Stored items
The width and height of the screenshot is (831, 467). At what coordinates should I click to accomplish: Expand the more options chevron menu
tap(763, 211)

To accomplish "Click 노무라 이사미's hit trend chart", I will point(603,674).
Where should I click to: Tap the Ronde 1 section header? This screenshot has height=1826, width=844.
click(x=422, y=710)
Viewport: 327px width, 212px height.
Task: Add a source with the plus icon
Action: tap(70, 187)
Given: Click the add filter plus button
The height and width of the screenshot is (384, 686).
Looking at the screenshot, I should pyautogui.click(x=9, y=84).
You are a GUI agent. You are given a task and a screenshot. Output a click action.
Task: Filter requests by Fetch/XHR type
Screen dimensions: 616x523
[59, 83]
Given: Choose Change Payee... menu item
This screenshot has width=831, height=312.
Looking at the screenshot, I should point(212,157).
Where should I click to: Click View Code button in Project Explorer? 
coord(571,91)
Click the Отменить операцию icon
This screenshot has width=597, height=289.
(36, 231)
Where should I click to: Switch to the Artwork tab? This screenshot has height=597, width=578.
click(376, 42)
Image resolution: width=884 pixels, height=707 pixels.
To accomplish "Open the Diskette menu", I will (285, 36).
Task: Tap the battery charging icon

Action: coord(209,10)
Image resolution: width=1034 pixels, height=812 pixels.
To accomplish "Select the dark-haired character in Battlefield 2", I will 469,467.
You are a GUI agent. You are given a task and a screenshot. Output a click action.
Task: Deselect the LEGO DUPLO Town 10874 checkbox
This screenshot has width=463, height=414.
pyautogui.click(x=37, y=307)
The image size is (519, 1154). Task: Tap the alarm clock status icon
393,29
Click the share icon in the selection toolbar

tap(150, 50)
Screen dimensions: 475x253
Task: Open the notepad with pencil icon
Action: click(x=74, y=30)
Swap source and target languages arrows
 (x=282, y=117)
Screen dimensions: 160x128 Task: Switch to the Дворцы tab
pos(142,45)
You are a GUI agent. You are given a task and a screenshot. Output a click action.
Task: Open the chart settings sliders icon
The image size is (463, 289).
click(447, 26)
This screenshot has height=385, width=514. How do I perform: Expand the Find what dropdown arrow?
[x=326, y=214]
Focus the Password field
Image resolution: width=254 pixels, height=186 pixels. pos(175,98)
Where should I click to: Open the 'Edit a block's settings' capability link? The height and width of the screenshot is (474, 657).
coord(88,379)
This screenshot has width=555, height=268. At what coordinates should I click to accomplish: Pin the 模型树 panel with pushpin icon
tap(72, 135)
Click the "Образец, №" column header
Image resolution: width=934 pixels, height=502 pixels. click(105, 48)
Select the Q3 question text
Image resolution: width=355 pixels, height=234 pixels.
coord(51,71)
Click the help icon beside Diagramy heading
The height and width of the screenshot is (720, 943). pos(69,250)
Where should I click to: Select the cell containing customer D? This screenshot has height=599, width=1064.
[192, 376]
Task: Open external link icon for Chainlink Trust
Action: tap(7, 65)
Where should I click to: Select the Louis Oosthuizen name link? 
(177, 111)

INSTRUCTIONS FOR THE TASK: Go through the records and report each line that contains "chart".

OUTPUT FOR THIS TASK:
To accomplish "Click 노무라 이사미's hit trend chart", I will point(603,674).
Task: Open the chart settings sliders icon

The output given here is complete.